Maggio 4th, 2012 Riccardo Fucile

L’EX TESORIERE DELLA LEGA HA DETTO AI PM DI AVER CONSEGUITO UN DIPLOMA DI RAGIONERIA IN UNA SCUOLA PRIVATA DI FRATTAMAGGIORE CHE PERO’ RISULTA ESSERE STATA CHIUSA UN ANNO PRIMA DELLA DATA DEL SUO PRESUNTO DIPLOMA… CHI HA PERMESSO CHE PER DUE ANNI SUL SITO DEL GOVERNO UN SOTTOSEGRETARIO   SENZA DIPLOMA POTESSE DICHIARARSI LAUREATO IN SCIENZE POLITICHE?

Dopo la laurea di Renzo Bossi in Albania, sospetti anche sul diploma in ragioneria dell’ex tesoriere leghista Francesco Belsito.
Il particolare emerge dalle inchieste sui fondi della Lega.
I pm, che vogliono capire quali titoli avesse l’ex amministratore per gestire la tesoreria, avrebbero scoperto che la scuola privata a Frattamaggiore (Napoli) in cui Belsito sostiene di aver preso il diploma era già  fallita all’epoca.
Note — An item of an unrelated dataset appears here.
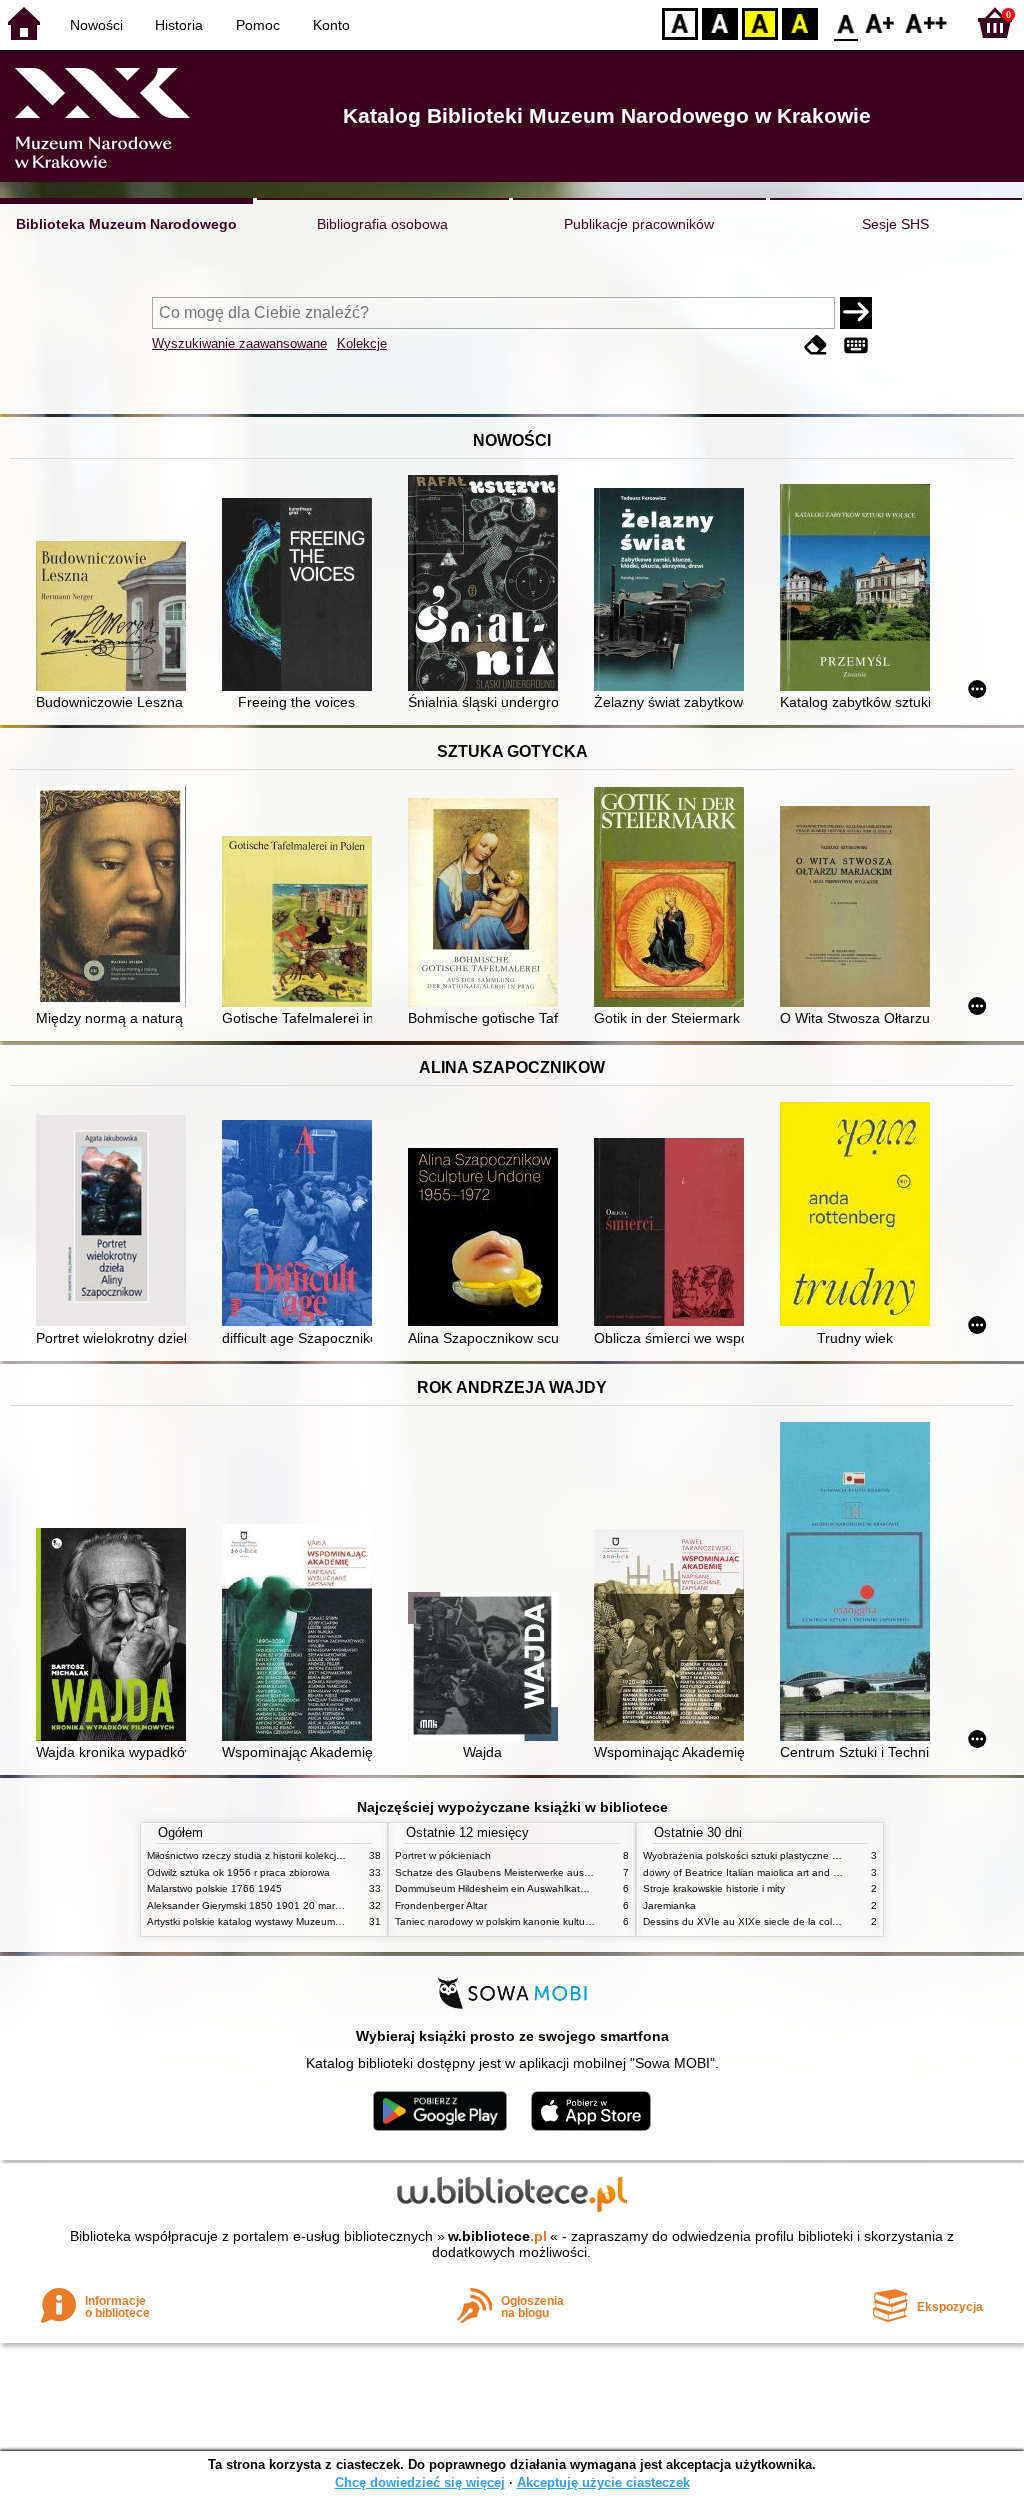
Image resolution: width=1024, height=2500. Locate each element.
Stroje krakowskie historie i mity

Dubbi pure sulla laurea che dice di aver conseguito in un’università  telematica.
Belsito avrebbe messo a verbale, davanti ai pm milanesi, di essere un “tributarista” e di essersi diplomato in ragioneria presso una scuola privata a Frattamaggiore.
Gli inquirenti milanesi, confrontandosi con gli investigatori delle altre Procure (Milano e Napoli) che indagano sui fondi del Carroccio, avrebbero però elementi per ritenere che quella scuola campana, all’epoca in cui l’ex tesoriere dice di essersi diplomato, era già  fallita e non esisteva più.
Dalle prime analisi, inoltre, risulta che il diploma – che fra l’altro è stato anche acquisito agli atti – potrebbe essere fasullo, perchè le firme apposte sembrano false.
In più Belsito avrebbe raccontato agli inquirenti di essersi laureato in scienze politiche all’Università  telematica (con corsi online) John Kennedy di Milano.
Ma anche sull’esistenza di questa università  ci sono dubbi.
Così dopo i sospetti sulle lauree in Albania del ‘Trota’ e di Pierangelo Moscagiuro, caposcorta di Rosy Mauro, che potrebbero essere state pagate coi soldi del partito, anche i titoli di studio di Belsito sono finiti sotto la lente di in gradimento degli inquirenti.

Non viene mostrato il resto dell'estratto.